6. Communications center
Don't forget about how a telehealth implementation will impact your communications center. New dispatch dispositions may need to be configured in your computer aided dispatch system, such as "Treated on scene via telehealth" or others if alternate destinations are part of the program. You may also need to build some reports to monitor scene times for responses in which telelhealth is utilized to assess impact on operations.
The MedStar telehealth experience
MedStart launched a short-cycle test of a telehealth program on Oct. 26, 2020, in preparation for ET3 implementation. The short-cycle test included patients who initially indicated the desire to not be transported to a hospital ED. In these scenarios, if the patient met clinical guidelines identified by our medical director, the patient was offered a telehealth intervention to determine alternate resources for medical care. Here's how we used each of the telehealth implementation considerations as we developed and executed the currently operating telehealth program.
- Regulatory. Texas is unique. It is a delegated practice state, meaning that the scope of services provided by our EMS agency is determined by our medical director, who actually led the development and implementation of our telehealth program.
- Medical director.

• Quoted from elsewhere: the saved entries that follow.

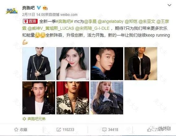The image size is (176, 136).
Task: Click the repost icon showing 110233
Action: coord(65,129)
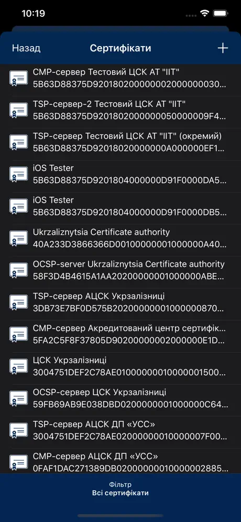Image resolution: width=241 pixels, height=522 pixels.
Task: Click certificate icon beside Ukrzaliznytsia Certificate authority
Action: 18,238
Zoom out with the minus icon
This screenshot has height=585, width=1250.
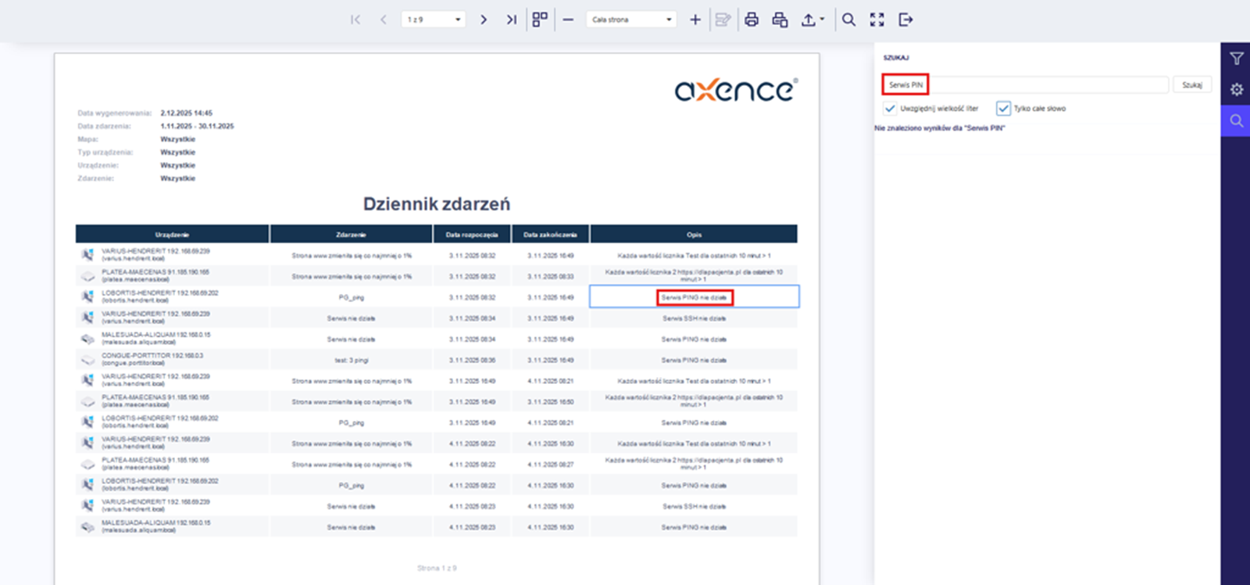pos(568,20)
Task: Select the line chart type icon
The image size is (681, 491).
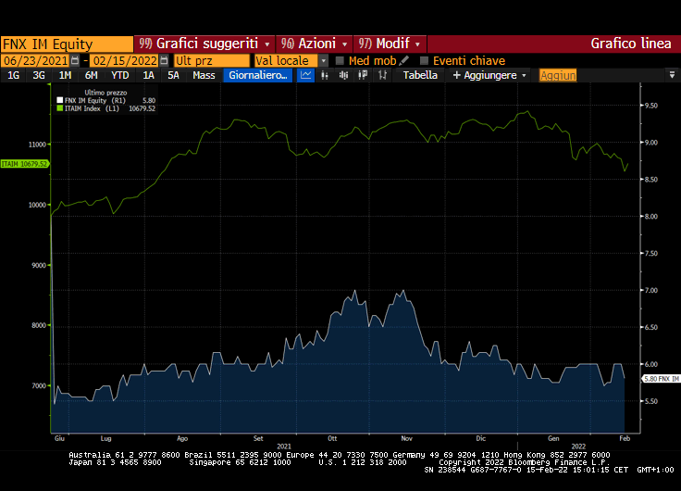Action: click(x=306, y=75)
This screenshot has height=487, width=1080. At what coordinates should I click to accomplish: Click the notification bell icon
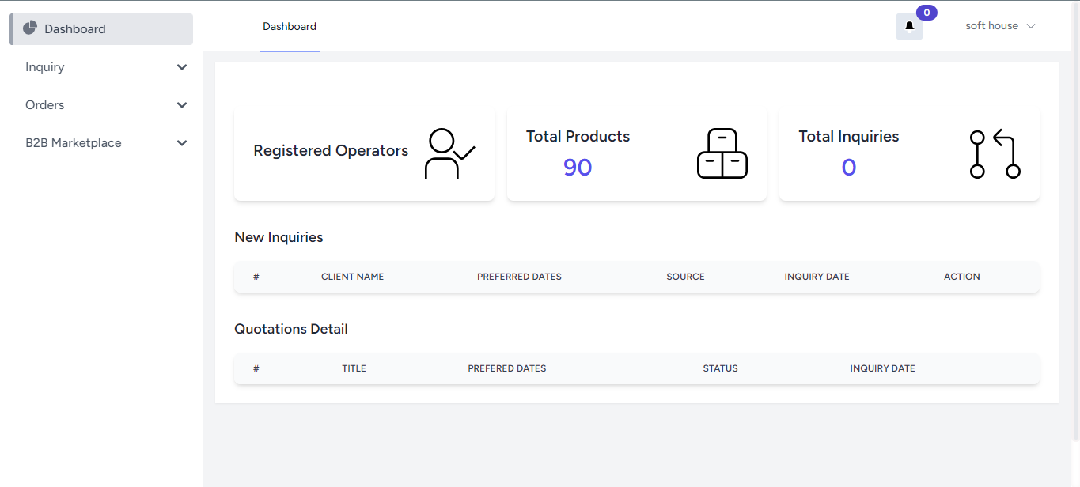coord(909,26)
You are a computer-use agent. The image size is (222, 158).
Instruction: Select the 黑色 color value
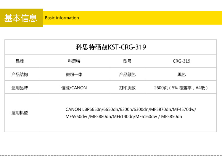(x=181, y=74)
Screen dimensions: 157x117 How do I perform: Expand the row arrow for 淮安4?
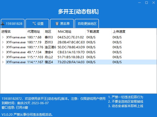click(3, 52)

Dr. Vithalani is fully engaged in the telehealth program; creating and implementing the medical directive for the clinical and scene-type eligibility, helping select the telehealth provider and platform, designing the QA process and outcome measures, and training the field providers.
- Financial. We've been actively engaged with most of our largest payers, many of whom are willing to pay for treatment-in-place telehealth services, both to MedStar, as well as the telehealth provider. We've collaboratively designed billing codes and even sent test claims to the payers.
- Field provider. A hallmark of MedStar's service delivery is innovation. Our field practitioners embrace change. Many field providers actively participated in the design of the telehealth program, including testing the platforms being considered. We also created a dedicated email distribution list for the field providers to easily send ideas and recommendations for consideration.
- Medical records. Our medical records manager has been key to our success. He made numerous changes to our ePCR software interface for crew documentation, transmission to the telehealth provider and potential alternate destination sites.
- Communications center. Our communications center manager made several changes to our CAD that facilitates the telehealth project. We use the Logis Solutions CAD, and most response status changes are generated by the field staff through a mobile smart device. The smart devices are now configured for the crew to select any potential outcome, no only for treatment in place via telehealth, but also a myriad of alternate destination sites. The system will even route the crew to the alternate destination site using real-time traffic patterns.